The Bargains of Third Avenue
Another area where we have added weight has been in one of the most distressed corners of the credit market, the oil and gas sector. While commodity prices have come down significantly, the degree to which entire capital structures have been repriced lower is quite remarkable. We believe the collapse of the Third Avenue Focused Credit Fund in late 2015, and the related panic of redemptions across the broader distressed credit sector created an attractive and asymmetric risk/reward environment for freshly deployed capital in this area.

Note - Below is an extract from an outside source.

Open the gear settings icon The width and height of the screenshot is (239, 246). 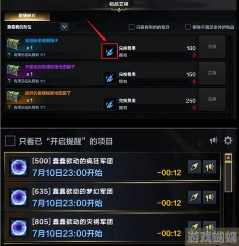click(228, 140)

Our analysis of a broad set of opportunities has thus far led us to make three investments in second lien bonds of three US-based energy companies: the 8% second lien notes of Chesapeake Energy, the 8¾% second lien notes of Sandridge Energy, and the 11% second lien notes of Energy XXI. We sold these same Energy XXI notes from the Fund back in September of 2015 at a level just above 60% of face value. We continued to follow developments with the company and believe that our repurchase of a significantly larger face value position in March at a cost of less than 12% of face value was done with enormous valuation coverage when considering the likely value of the company’s assets in liquidation.

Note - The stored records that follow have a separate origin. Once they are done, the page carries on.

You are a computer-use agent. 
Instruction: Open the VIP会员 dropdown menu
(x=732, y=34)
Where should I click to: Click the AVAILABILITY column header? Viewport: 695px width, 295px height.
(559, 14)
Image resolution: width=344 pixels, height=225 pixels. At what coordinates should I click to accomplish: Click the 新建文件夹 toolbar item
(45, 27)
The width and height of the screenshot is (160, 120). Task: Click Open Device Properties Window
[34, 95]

Taking these three companies in combination, their total enterprise value was in excess of $40B in 2014. Our investment in the second liens is based on our belief that the assets of these companies is worth at least $2B in liquidation. To the extent that bankruptcy is avoided or that liquidation yields higher proceeds, we stand to make quite a strong return on our invested capital.
Our weight in this area is less than five per cent of the Fund’s cost basis. Although we believe the valuation to be compelling, we need to balance the strong potential return against the illiquidity of these instruments and their likely volatility that will come with tough headlines and sentiment changes as the restructuring of the companies proceeds. We would not be buyers of the equities of these issuers as we expect workouts to occur through the next couple of years which could cancel equity values.
The Fund yield to maturity at March 31 was 6.7% with current yield of 5.7% and average duration of maturity-based instruments of 2.4 years. There is a 3% weight in distressed securities purchased for workout value whose notional yield is not included in the foregoing calculation. Cash represented 13% of the total portfolio at March 31, although this level has declined somewhat in early April.